Boesak, a past president of the World Alliance of Reformed Churches (a predecessor organization of the World Communion of Reformed Churches (WCRC)), is a South African theologian, human rights activist and the first holder of the Desmond Tutu Chair for Peace, Justice and Reconciliation Studies at Christian Theological Seminary and Butler University (Indiana, USA).
WCRC General Secretary Chris Ferguson agreed: “When we gather from around the world, we bring our contexts with us. The weight of the world is entirely upon us, and we must respond to the massive threat to life, we must respond to the creator God, making sacred the presence of God in our midst, in all our contexts.”
He added that discerning, confessing, witnessing and being reformed together leads the WCRC as a global koinonia to work within five strategic areas: 1) cultivating a just communion, 2) covenanting for justice, 3) doing theology for transformation, 4) engaging God’s mission in a context of crisis and 5) working with all the partners God provides.
“As a global koinonia called to communion and committed to justice, we must continue to strengthen our relationships with each other even as we grow our work for a greater global impact,” Ferguson said, emphasizing that, “It is all about becoming what we’re to become, not just doing what we’re to do. ”

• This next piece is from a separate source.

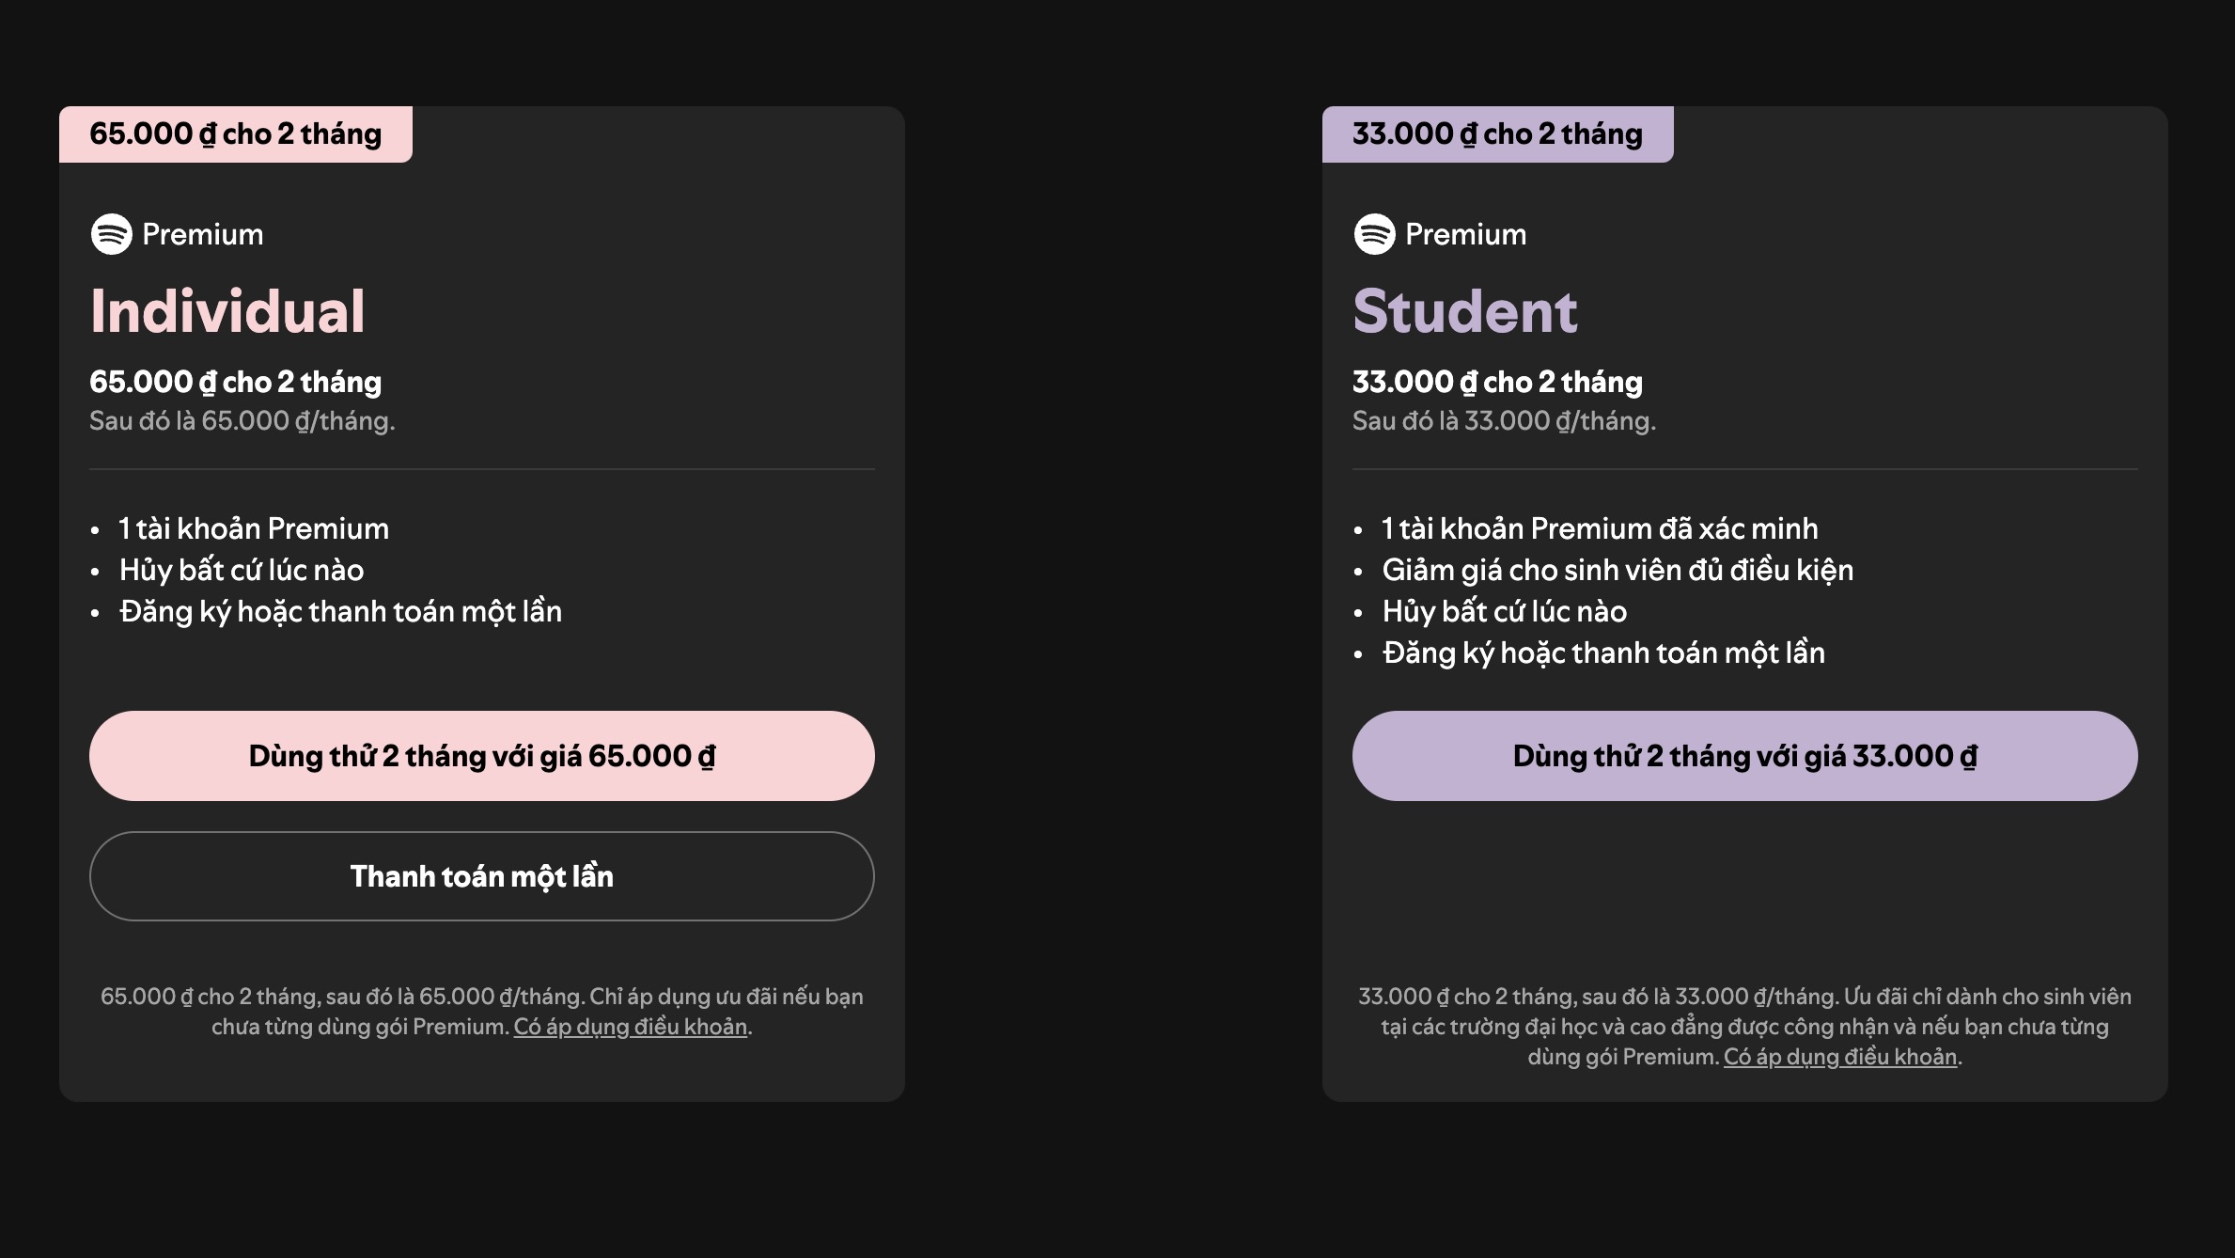Click Student price text 33.000 ₫ cho 2 tháng
2235x1258 pixels.
pos(1498,382)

Nady Labib, moderator of the Synod of the Nile, Evangelical Church of Egypt, said, “The cries of the poor, the oppressed, the marginalized, the forgotten and silenced point to the destructive arrogance of the powerful and the need for the in-breaking reign of God in Christ, where there is justice and inclusion in a life-giving community.”
WCRC President Najla Kassab pointed out the importance of theological foundations. “Carrying this theological understanding of why we’re doing our work is very important. The more we are disturbed, the better we do justice,” she said.
Members of the WCRC Reference Groups were meeting at the Beit El Salam Retreat Centre, hosted by the Synod of the Nile, to review progress on the strategic plan’s implementation and decide on upcoming activities and projects for the next several years.
The Reference Groups will report through the Strategic Plan Programme Group to the WCRC Executive Committee at its meeting in May in South Africa.